Collected data entries
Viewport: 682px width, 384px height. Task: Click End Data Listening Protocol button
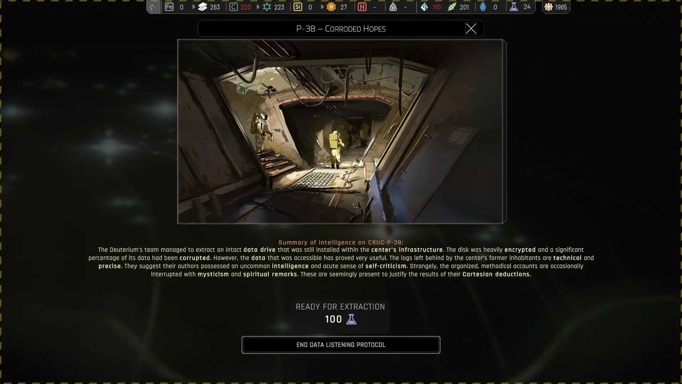pos(341,345)
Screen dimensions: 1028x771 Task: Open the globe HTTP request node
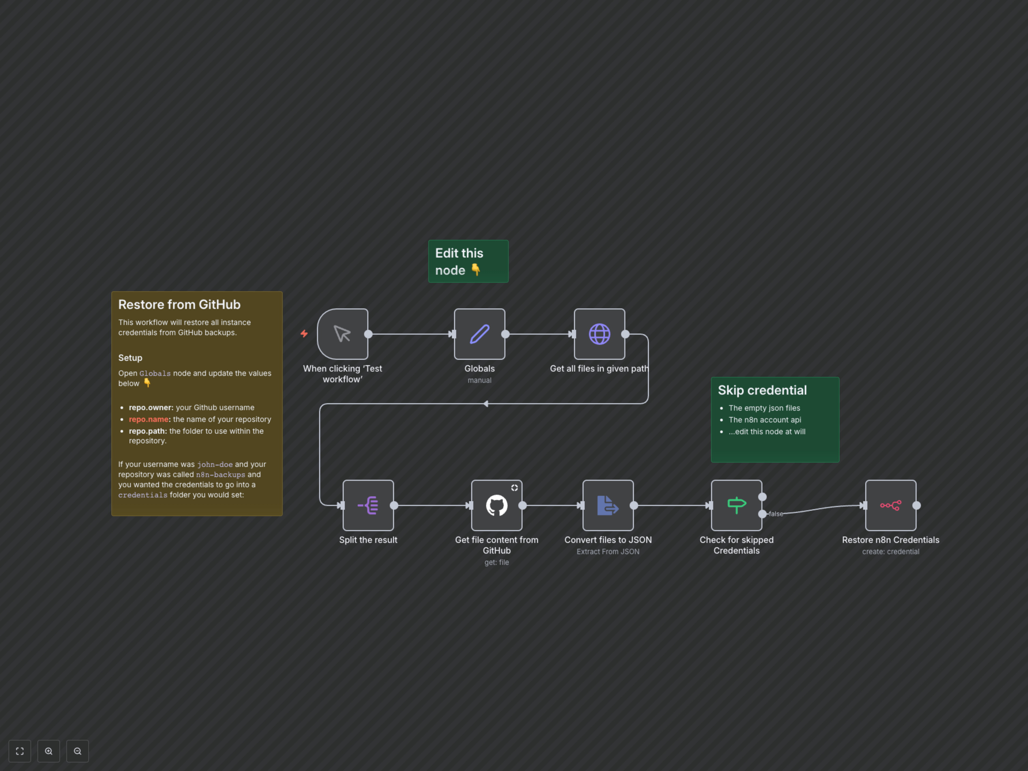click(x=599, y=334)
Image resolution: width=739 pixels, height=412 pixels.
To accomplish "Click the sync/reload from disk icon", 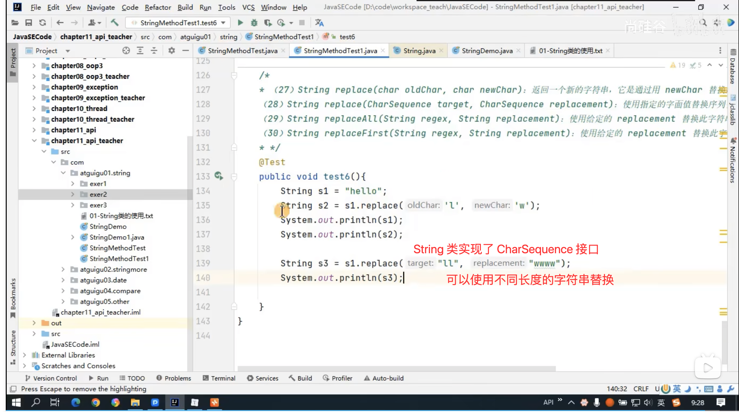I will 42,23.
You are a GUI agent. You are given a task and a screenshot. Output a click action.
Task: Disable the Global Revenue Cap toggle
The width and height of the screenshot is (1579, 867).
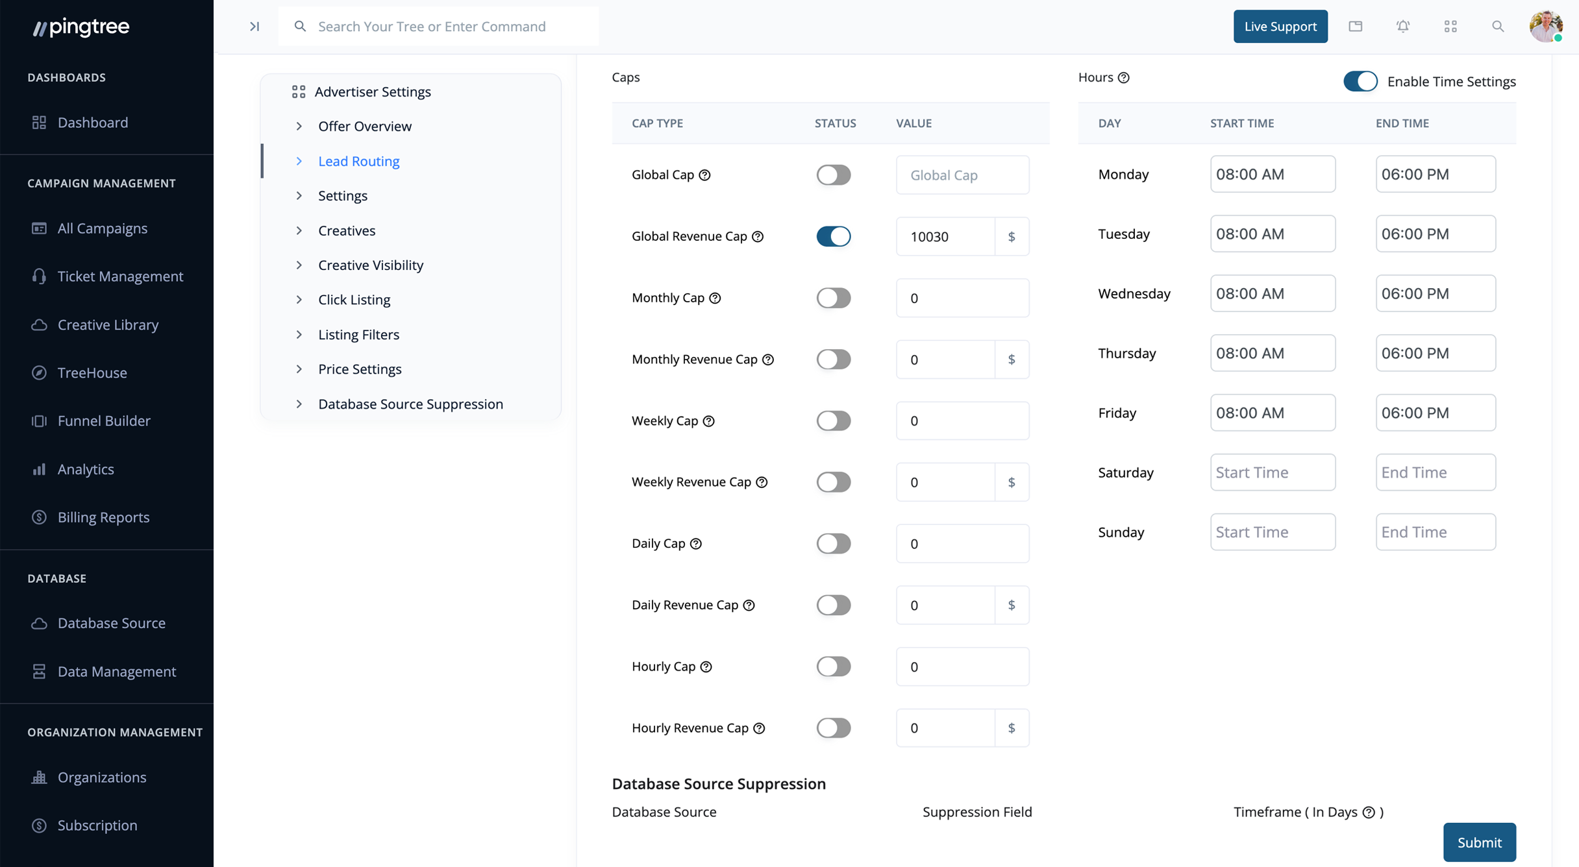[x=834, y=237]
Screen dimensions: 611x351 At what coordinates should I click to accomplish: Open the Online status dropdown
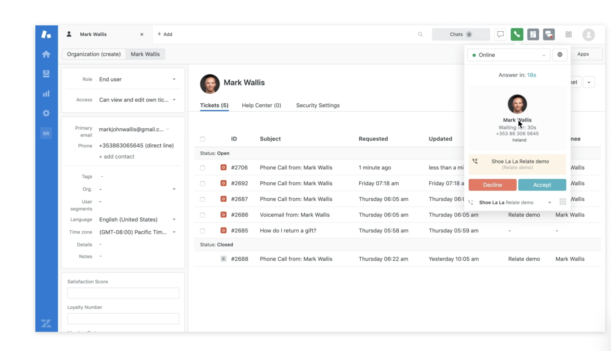coord(508,55)
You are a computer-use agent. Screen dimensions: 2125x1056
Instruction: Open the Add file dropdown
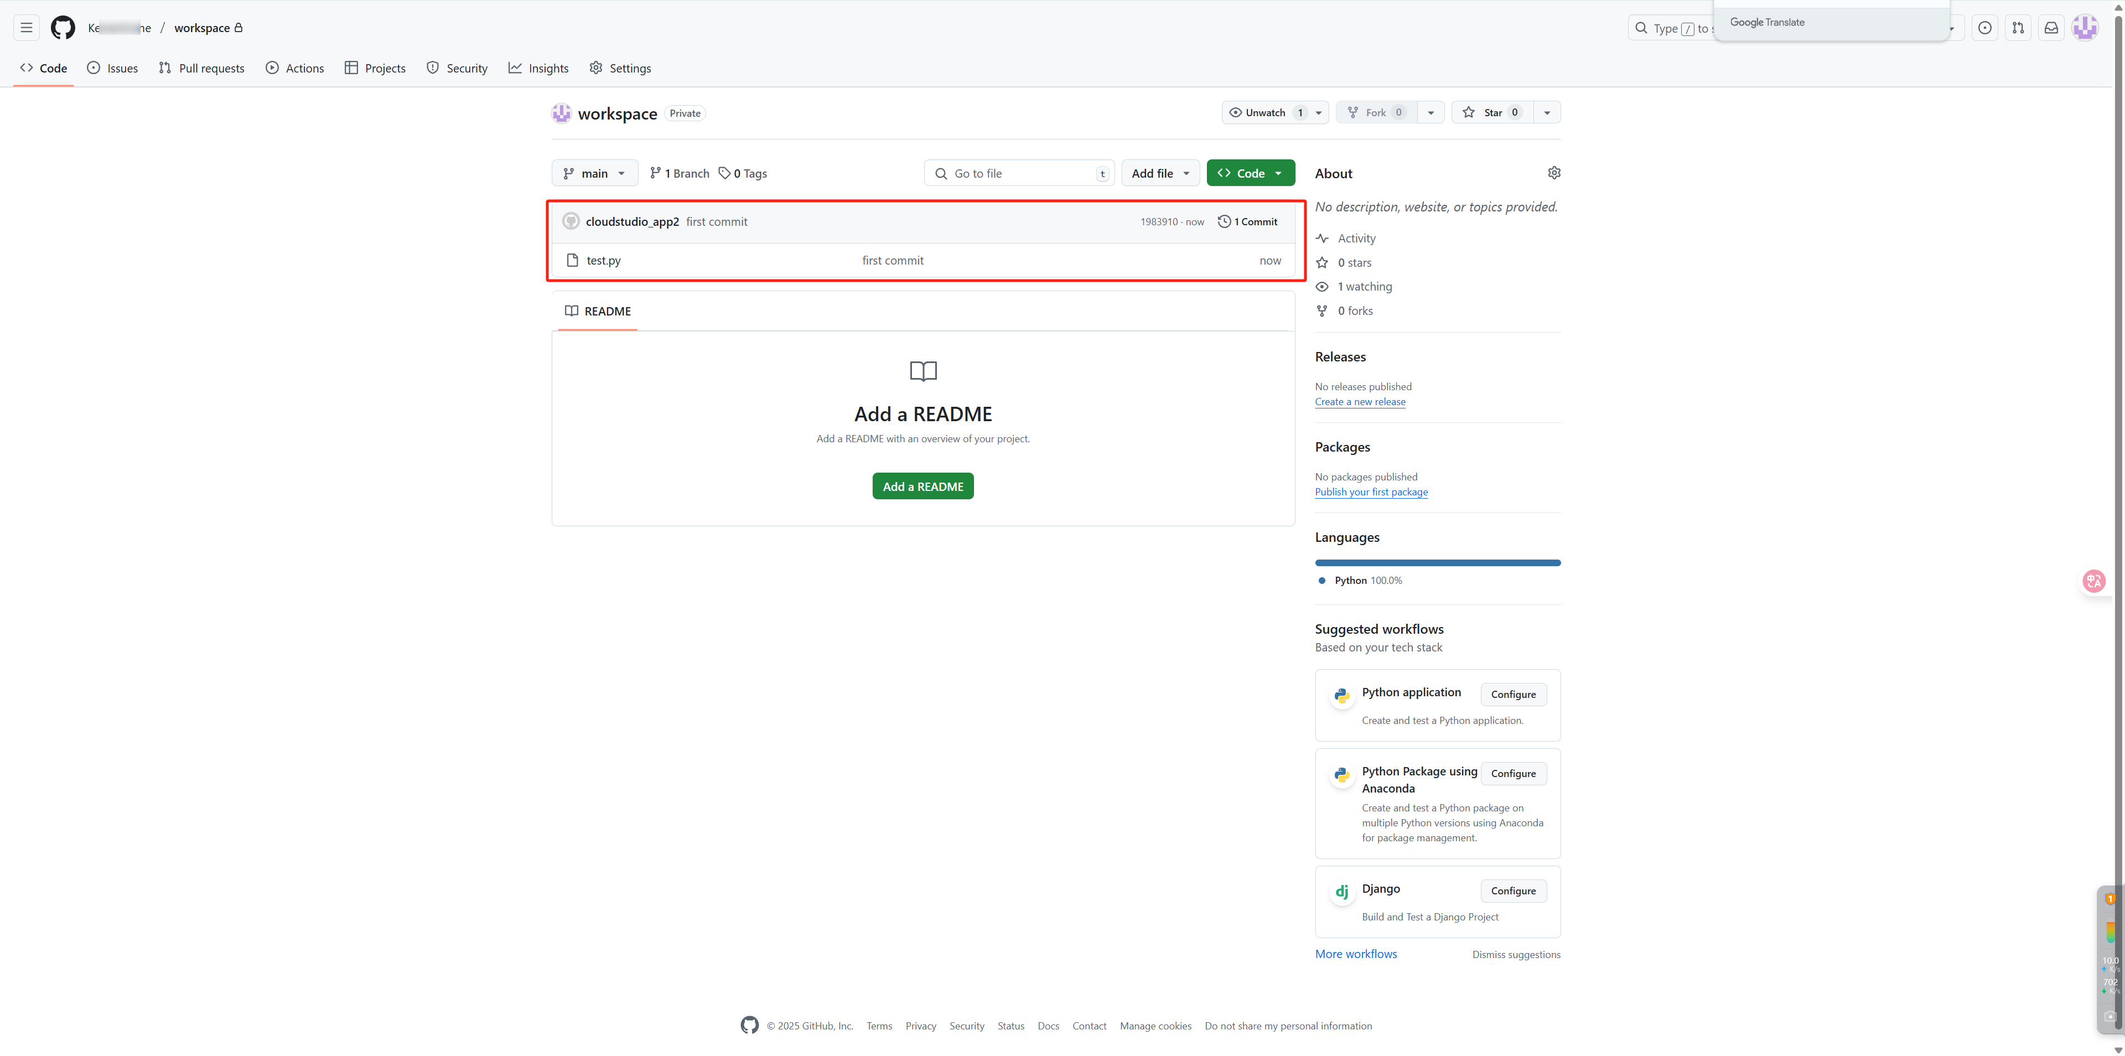pos(1160,173)
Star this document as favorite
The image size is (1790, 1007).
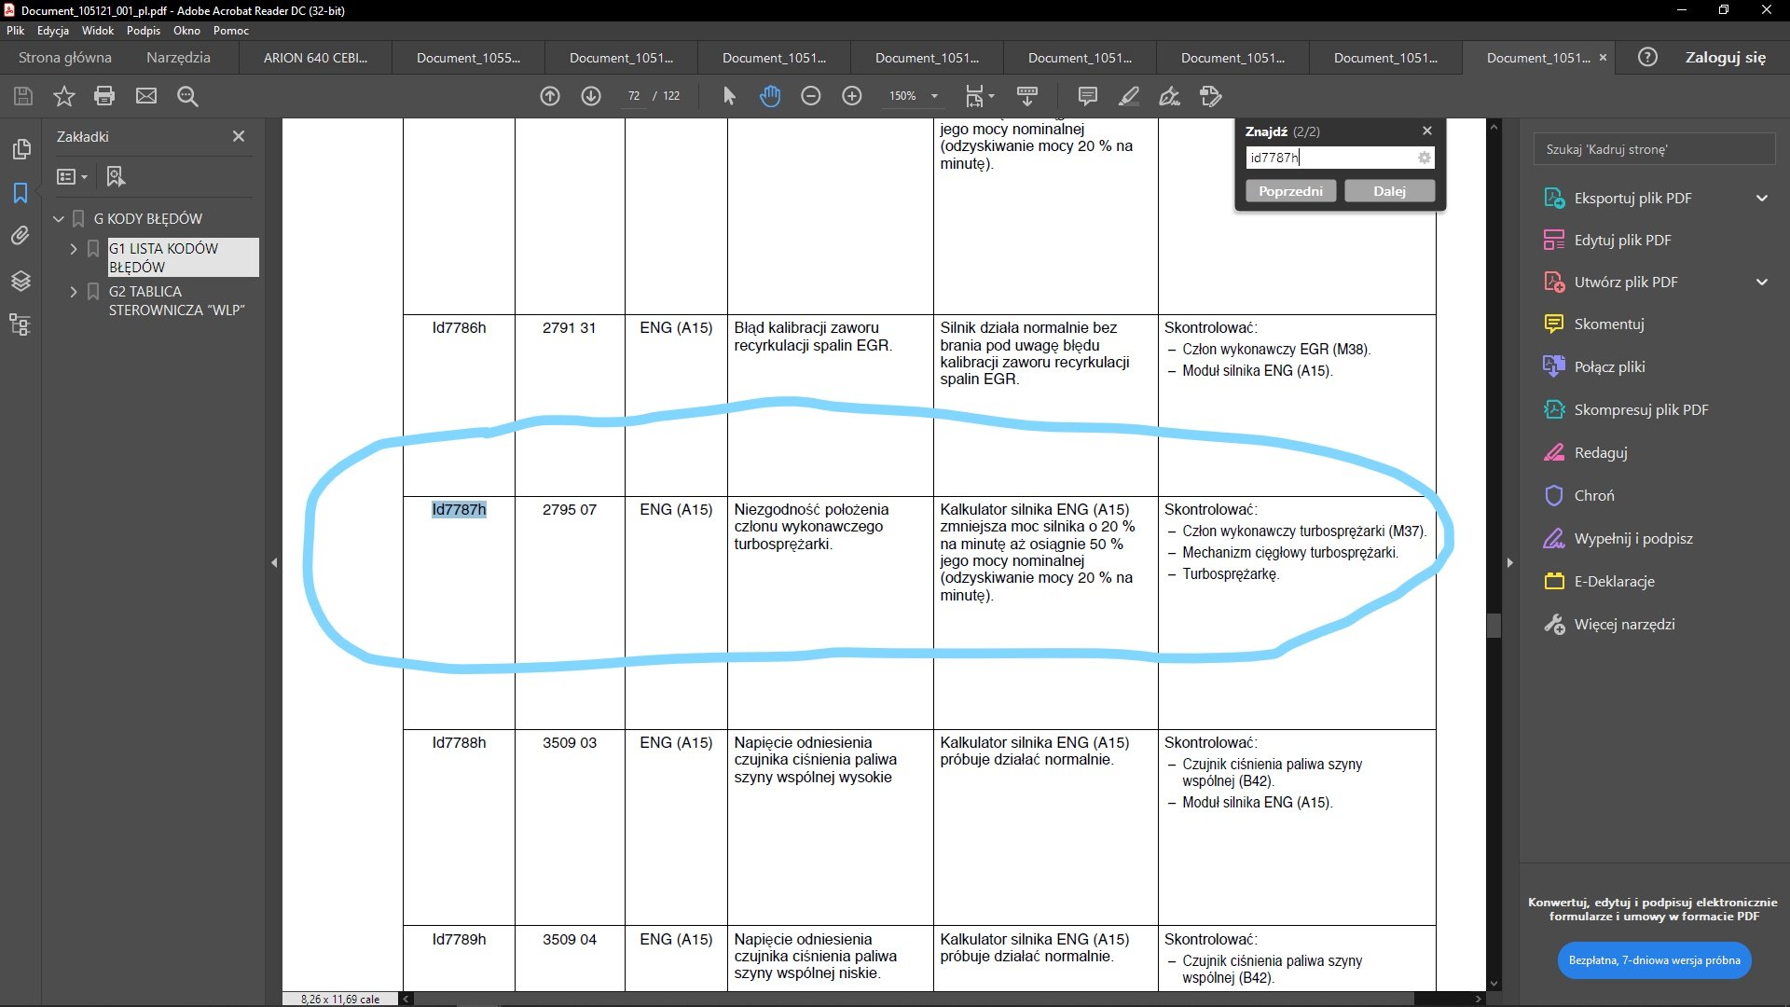(63, 96)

__Goal of the exercise__
Only the lines from the one containing "Screen dimensions: 611x351" through the final line of the records should be transcribed, exactly and with no pictures.

__Solution to this exercise__
Screen dimensions: 611x351 At what coordinates should I click to accomplish: Open the Online status dropdown
coord(508,55)
You are a computer-use agent. Screen dimensions: 2125x1056
Instruction: Open the Add file dropdown
pos(1160,173)
Star this document as favorite
The image size is (1790, 1007).
(63, 96)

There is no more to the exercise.